Transformation: Als weiteren Schwerpunkt des Budgets nannte Brunner die „Transformation“. Dahinter verbirgt sich der von den Grünen betriebene Umbau in Richtung Ökologisierung und Klimaschutz. Die Regierung rechnet in diesem Bereich bereits bis zum Jahr 2020 mit zusätzlichen Ausgaben in Höhe von 5,7 Milliarden Euro. Weitere 2,5 Milliarden Euro (bis 2026) sind für Haushalte vorgesehen, um thermische Sanierung und den Austausch alter Heizkessel zu fördern.
Pflege: Die Pflegereform wird 2023 mit 800 Millionen Euro finanziert. Bis 2026 sind es 1,7 Milliarden Euro.
Justiz und Kontrolle: Das Justizbudget steigt um 220 Millionen Euro. Vorgesehen ist das Geld für die Bekämpfung der Wirtschaftskriminalität. (sabl)
„Hilfen treffsicherer gestalten“
Wifo-Budget-Expertin Margit Schratzenstaller vermisst im neuen Budget Reformen und budgetäre Spielräume.
Steht das neue Budget unter dem Motto „Das Geld ist abgeschafft“?
Margit Schratzenstaller: So extrem würde ich das nicht formulieren. Was man schon sieht, ist, dass für bestimmte Unterstützungsleistungen für die Haushalte in den letzten Jahren – das betrifft Corona und jetzt auch die Maßnahmen gegen die negativen Folgen der Energiekrise und der Inflation – teilweise schon die Gießkanne gezückt und sehr breit gestreut wird.
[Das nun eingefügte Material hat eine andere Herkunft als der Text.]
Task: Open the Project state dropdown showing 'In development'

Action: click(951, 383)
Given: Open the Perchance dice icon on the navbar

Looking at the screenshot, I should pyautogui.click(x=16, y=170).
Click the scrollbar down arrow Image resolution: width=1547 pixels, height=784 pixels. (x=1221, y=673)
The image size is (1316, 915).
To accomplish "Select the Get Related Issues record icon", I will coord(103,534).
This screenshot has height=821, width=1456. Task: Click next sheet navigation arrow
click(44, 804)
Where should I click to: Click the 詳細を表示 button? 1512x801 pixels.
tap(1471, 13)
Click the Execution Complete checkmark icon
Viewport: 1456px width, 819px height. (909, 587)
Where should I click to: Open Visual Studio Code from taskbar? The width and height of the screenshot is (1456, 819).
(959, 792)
Wenn man in der Zukunft weitere Hilfsleistungen streut, was ja nicht ausgeschlossen ist, dann muss man stärker darauf achten, diese treffsicherer auszugestalten.
Kommen Reformen wie die Abschaffung der kalten Progression und die Valorisierung der Sozialleistungen angesichts der Krisen zum falschen Zeitpunkt?
Schratzenstaller: Es gibt tatsächlich bestimmte Ausgabendynamiken, die die Budgetspielräume einschränken. Diese sind zum Teil politisch entschieden, wie die Valorisierung der Sozialleistungen und die Kompensation der kalten Progression. Teilweise sind diese so hinzunehmen und kurzfristig nicht zu beeinflussen. Das betrifft den deutlichen Anstieg der Pensionszahlungen und die stark steigenden Zinsen für die Staatsschulden. Daher einmal mehr der Appell, die Hilfsmaßnahmen sozial treffsicherer auszugestalten und tatsächlich die großen Strukturreformen anzugehen, vom Förderalismus bis zum Fördersystem, der Anhebung des Pensionsantrittsalters – und das Gesundheits- und Bildungswesen effizienter zu gestalten.
Das Budget teilt sich ausgabenseitig in Krisenmaßnahmen und in ökosoziale Reformen. Wird Zweiteres ausreichend berücksichtigt?
Schratzenstaller: Es gibt einen eindeutigen Klimaschwerpunkt und das ist auch notwendig. Man kann immer mehr tun. Das gilt nicht nur für den Klimabereich. Auch für den Pflegebereich, die Kinderbetreuung und die aktive Arbeitsmarktpolitik wird man mehr Geld brauchen. Was im Budget so gut wie gar nicht mit mehr Geld bedacht wird, ist der Bildungsbereich.